Une fois le projet créé, on le met en œuvre : on pilote, une main sur le budget, une autre sur les indicateurs de performance. Rien à redire sur la démarche et sur la méthode, c’est archiconnu.
Ce qui l’est moins c’est la prise en compte de certaines conséquences. C’est ainsi que nous nous intéresserons ici aux risques liés à sa fonction première qui est celle de faire cohésion.
Le but d’un projet d’administration, hors la mise en exergue de politiques publiques particulières, est bien de donner un cadre, un socle à l’action des services. Tout le monde travaille autour des mêmes valeurs et d’un même but.

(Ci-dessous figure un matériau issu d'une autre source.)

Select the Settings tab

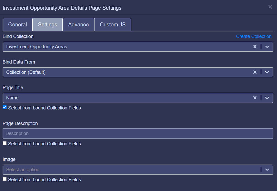pyautogui.click(x=48, y=25)
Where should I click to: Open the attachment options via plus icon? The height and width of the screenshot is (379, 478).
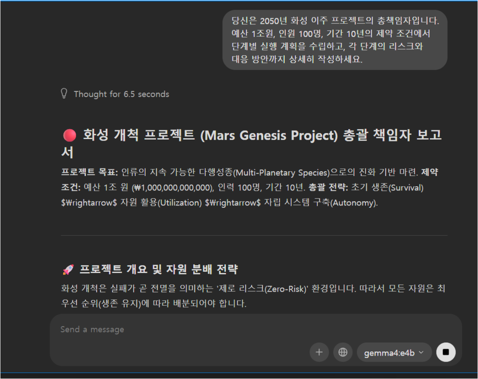pyautogui.click(x=319, y=352)
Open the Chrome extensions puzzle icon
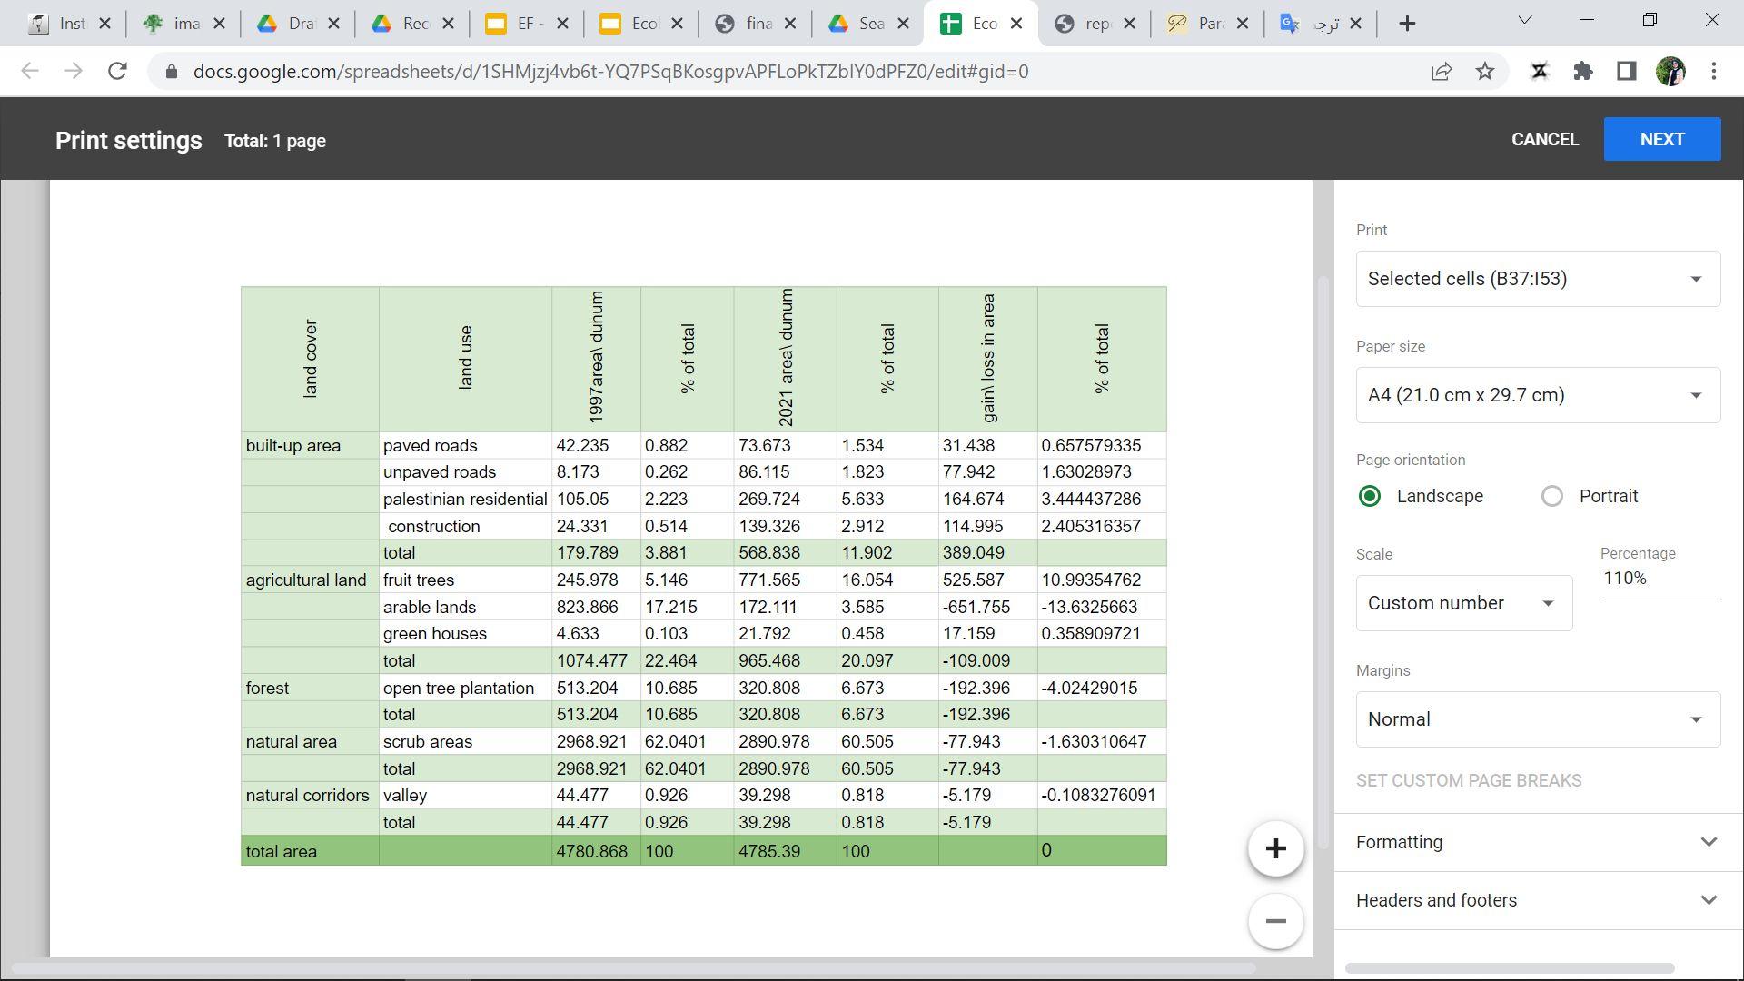This screenshot has width=1744, height=981. [x=1582, y=71]
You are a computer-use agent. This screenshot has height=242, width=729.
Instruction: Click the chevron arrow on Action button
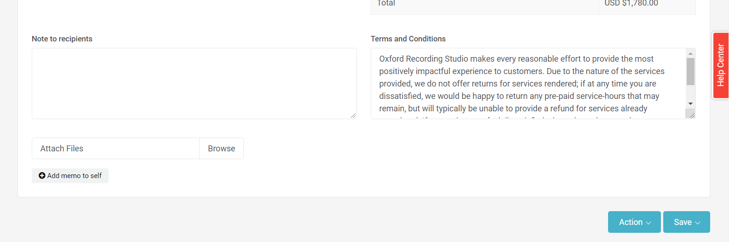(x=649, y=223)
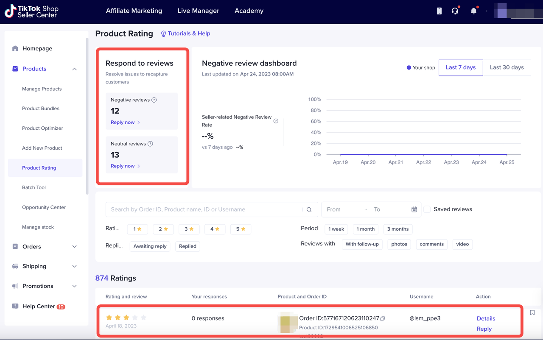Click the mobile phone icon in header
The width and height of the screenshot is (543, 340).
click(x=439, y=11)
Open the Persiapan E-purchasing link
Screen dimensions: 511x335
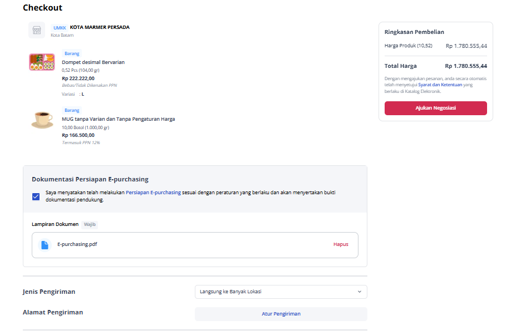(153, 193)
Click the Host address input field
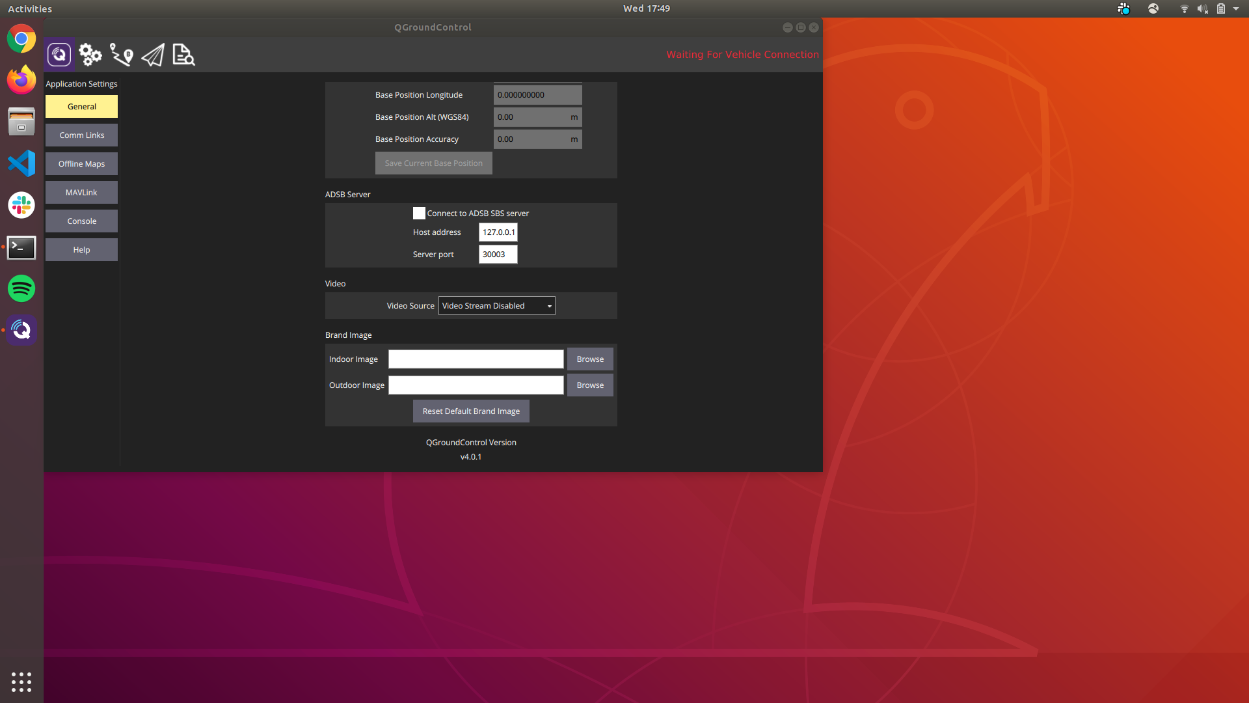 coord(498,232)
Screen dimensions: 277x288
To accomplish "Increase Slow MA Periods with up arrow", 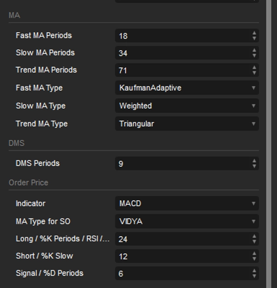I will (x=254, y=51).
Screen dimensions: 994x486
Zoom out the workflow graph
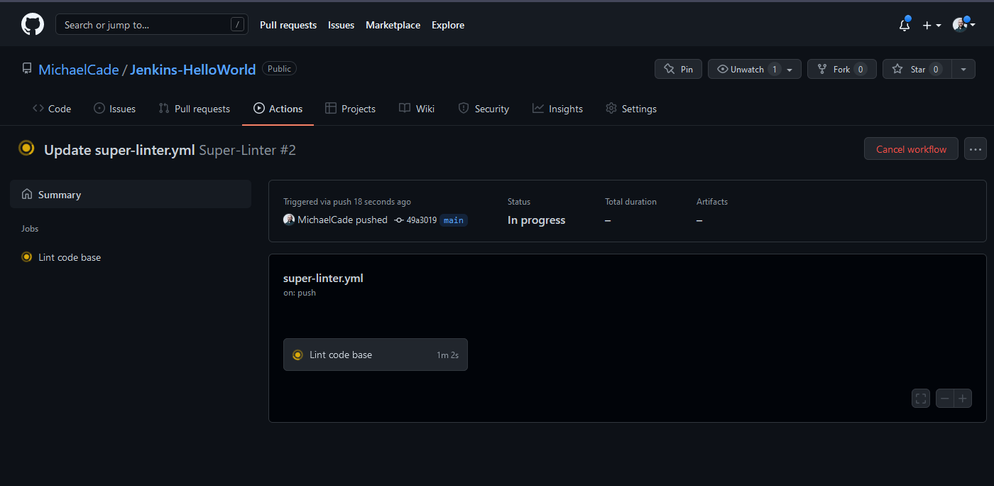point(944,399)
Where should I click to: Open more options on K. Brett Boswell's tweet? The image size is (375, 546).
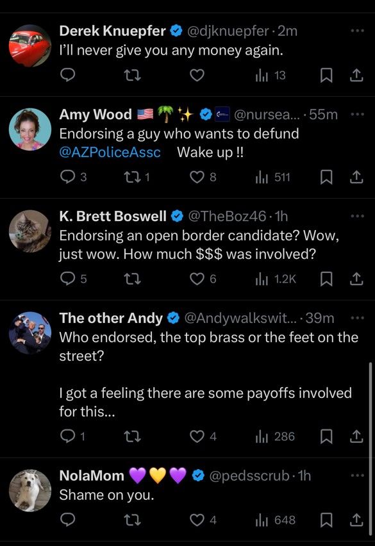point(357,216)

Ce qui est parfois négligé, c’est que les agents en charge de sa mise en œuvre, les membres des équipes de direction tout particulièrement, vont devoir porter ce projet d’administration. Et si toute la pédagogie nécessaire a été déployée pour leur expliquer les raisons et les bénéfices attendus de sa mise en oeuvre, il n’est pas rare cependant que sa réalisation soit minée en interne par de fortes résistances.

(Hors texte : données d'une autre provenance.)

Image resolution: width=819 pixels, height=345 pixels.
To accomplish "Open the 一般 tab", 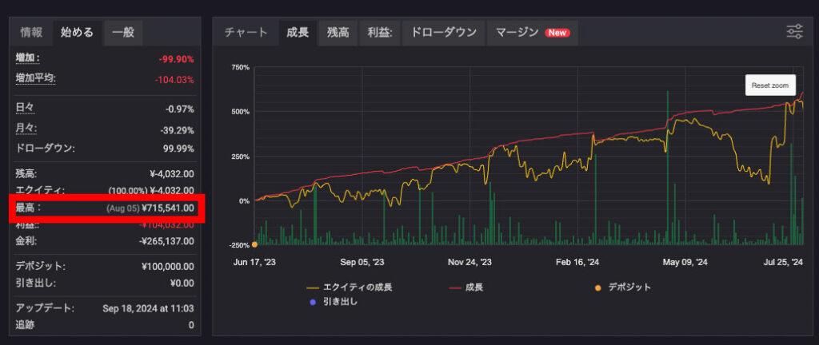I will pyautogui.click(x=123, y=32).
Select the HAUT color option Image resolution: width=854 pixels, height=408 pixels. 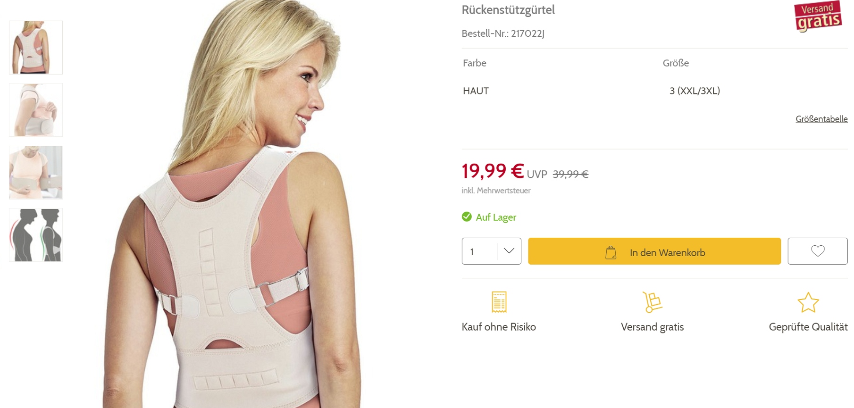pos(476,91)
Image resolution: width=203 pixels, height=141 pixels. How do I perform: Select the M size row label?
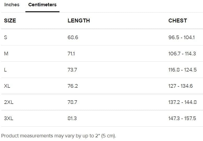(6, 54)
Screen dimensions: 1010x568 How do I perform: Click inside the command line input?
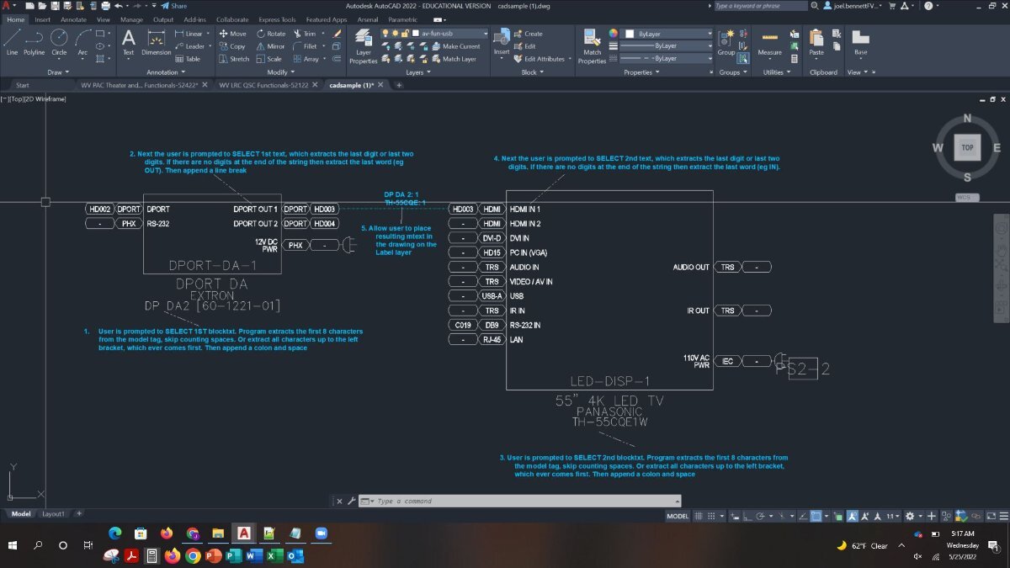[x=463, y=502]
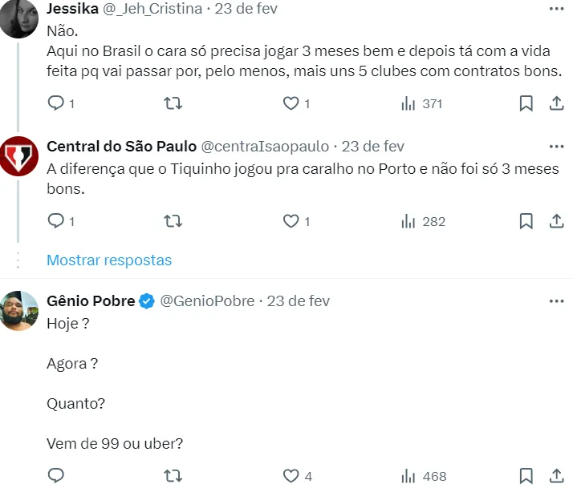
Task: Reply to Jessika's tweet
Action: 55,103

Dans ce cas, les coupables sont rapidement désignés : manque de flexibilité de quelques cadres préhistoriques, management d’un autre temps, culture de l’immobilisme du fonctionnaire, toutes les raisons plus ou moins objectives vont y passer. Il n’est pas rare qu’un bouc-émissaire soit aussi montré du doigt, responsable de tout et de l’inaction en particulier.
Sauf que… voilà. Ce n’est sans doute pas si simple.
Dans ce cadre particulier, on évoquera la résistance, qui est un phénomène d’ordre psychique influant sur la capacité à mettre en œuvre une action qui modifie elle-même un comportement habituel. Le cadre soumis à cette résistance, n’est pas tant l’acteur de ce refus que sa victime.
Dans le pire des cas, il ne comprend pas pourquoi il résiste si ce n’est que la nouvelle situation ne lui plaît pas du tout !
Dans le meilleur des cas, il objective cette résistance en rationnalisant. C’est-à-dire qu’il explique rationnellement les raisons de son refus. D’un point de vue psychologique, la rationalisation se définit comme un procédé par lequel une personne va donner une explication logique, cohérente et parfois morale à une attitude qui lui est propre, mais qui en réalité le résultat d’un conflit défensif et inconscient.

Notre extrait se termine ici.